Da Tokyo, Kuwait City, San Francisco, Città del Messico e Singapore
Giancarlo Narciso, è conosciuto dai molti amanti del “giallo” anche con lo pseudonimo di Jack Morisco autore dei coinvolgenti romanzi di spionaggio nella collana “Segretissimo”. Appassionato dell’Oriente ha girato tutto il mondo, da Tokyo, Kuwait City, San Francisco, Città del Messico e Singapore. Vive attualmente tra Riva del Garda e l’isola di Lombok, in Indonesia. Nel 1998 vince il Premio Tedeschi con il romanzo “Singapore Sling” e nel 2006 il Premio Scerbanenco con il romanzo “Incontro a Daunanda”. Tra i suoi altri successi “Sankhara”, “Le zanzare di Zanzibar” e “Perdisa Pop (Un’ombra anche tu come me)”. Come Giancarlo Narciso ha pubblicato “Solo Fango”, coinvolgente reportage noir sull’ecomafia in Trentino
.

Come sei arrivato alla scrittura, in modo innato e inevitabile o casualmente?
«Non casualmente. A scuola l’unica materia in cui andavo bene, oltre a ginnastica e condotta, era Italiano scritto. All’inizio volevo fare il giornalista. Mi ero accorto di una cosa: ero molto bravo a convincere le persone, soprattutto quando scrivevo. Sempre con l’idea di viaggiare, cosa che poi ho realizzato seriamente, perdendomi in viaggi di tre o quattro mesi, senza il biglietto di ritorno in tasca. Viaggiando in questo ambiente variegato e multietnico, incontravo artisti, pittori, scultori e musicisti. E la domanda di rito era: “Tu cosa fai?  - “Io scrivo” -“Cosa?”. “Bé, per adesso niente, ma voglio scrivere un romanzo”. E come si chiama? Lì per lì mi venne in mente questo titolo “Le zanzare di Zanzibar”. Ho viaggiato con questo titolo in tasca per anni e non ho mai scritto niente, impegnato com’ero in altre cose. Ho iniziato a scrivere le prime righe nell’87, quando è nato mio figlio e avevo trentanove anni. Nel giro di una settimana avevo già cinquanta pagine. Poi non l’ho più preso in mano e l’ho finito due anni dopo in sei, sette mesi. Da lì ho capito che avrei fatto lo scrittore».
Da lì poi ti è arrivata l’ispirazione?
«Dopo il primo, in sette, otto anni ho scritto altri tre romanzi, che in realtà sono pochi. Uno scrittore dovrebbe fare almeno un romanzo l’anno».

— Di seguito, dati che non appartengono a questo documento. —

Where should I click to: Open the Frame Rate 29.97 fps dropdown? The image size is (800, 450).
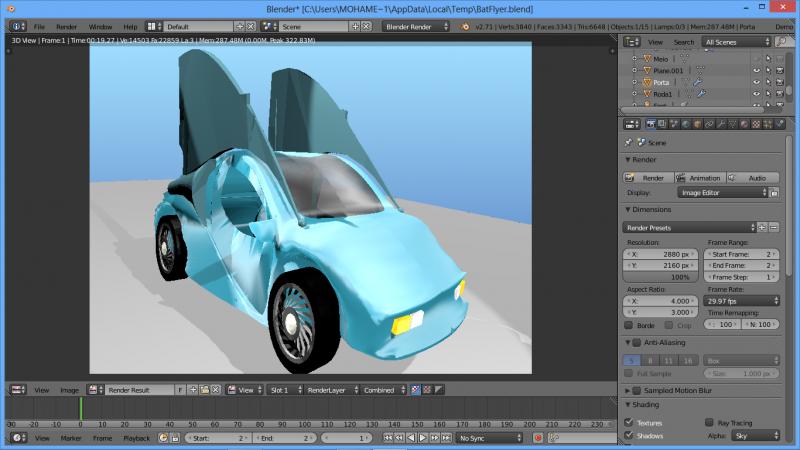click(x=743, y=300)
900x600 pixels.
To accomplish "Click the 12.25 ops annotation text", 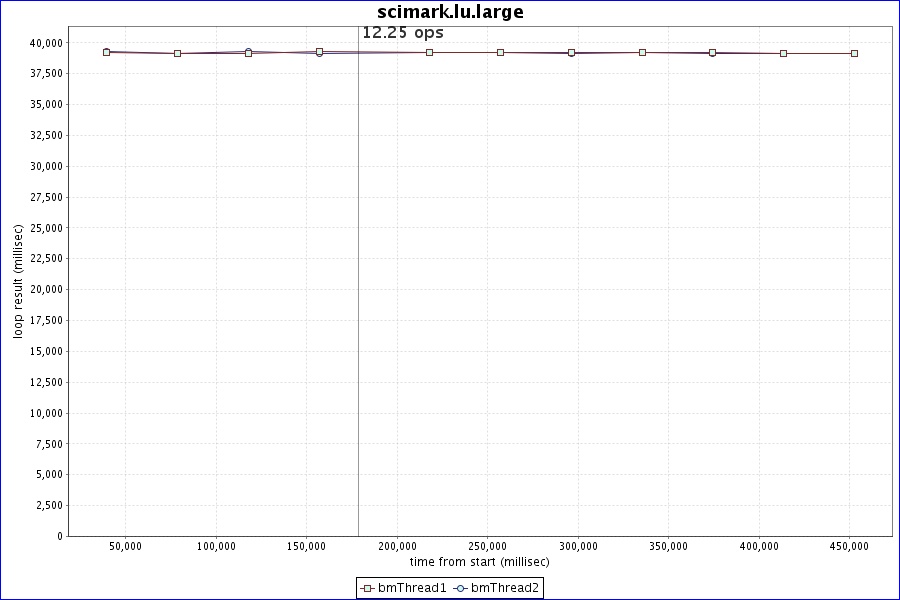I will 403,33.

Dipende anche dal tipo di romanzo forse?
«Certo, per i romanzi che sto scrivendo adesso mi bastano tre mesi, se voglio scrivere qualcosa di particolarmente intrigante, ci impiego senz’altro di più».

Che tipo di letteratura ti piace? So che ami Chandler...
«Sono affascinato dalla storia, dal duello che si crea tra lo scrittore e il lettore, come se gli dicesse: “vediamo se riesco a essere così complicato da intrigarti, ma non da scoraggiarti. Per me è importante la trama e la costruzione del personaggio. Chandler invece mi ha affascinato per come scrive, per questa sua capacità evocativa, malinconica, nostalgica e amara. Se  ci fai caso, le trame di Chandler sono spesso incomprensibili. E non era un autore prolifico, ha scritto circa sette romanzi, molti dei quali erano racconti cuciti insieme. Il romanzo che ho amato di più è  “Il lungo addio”. L’ho letto in tre lingue, varie volte e ne ho voluto fare un remake con “Singapore Sling”, con un personaggio italiano e uno spostamento temporale negli anni ’80. Ho cercato di riprodurre quell’atmosfera un po’ dilatata, per cui aspetti sempre che succeda qualcosa».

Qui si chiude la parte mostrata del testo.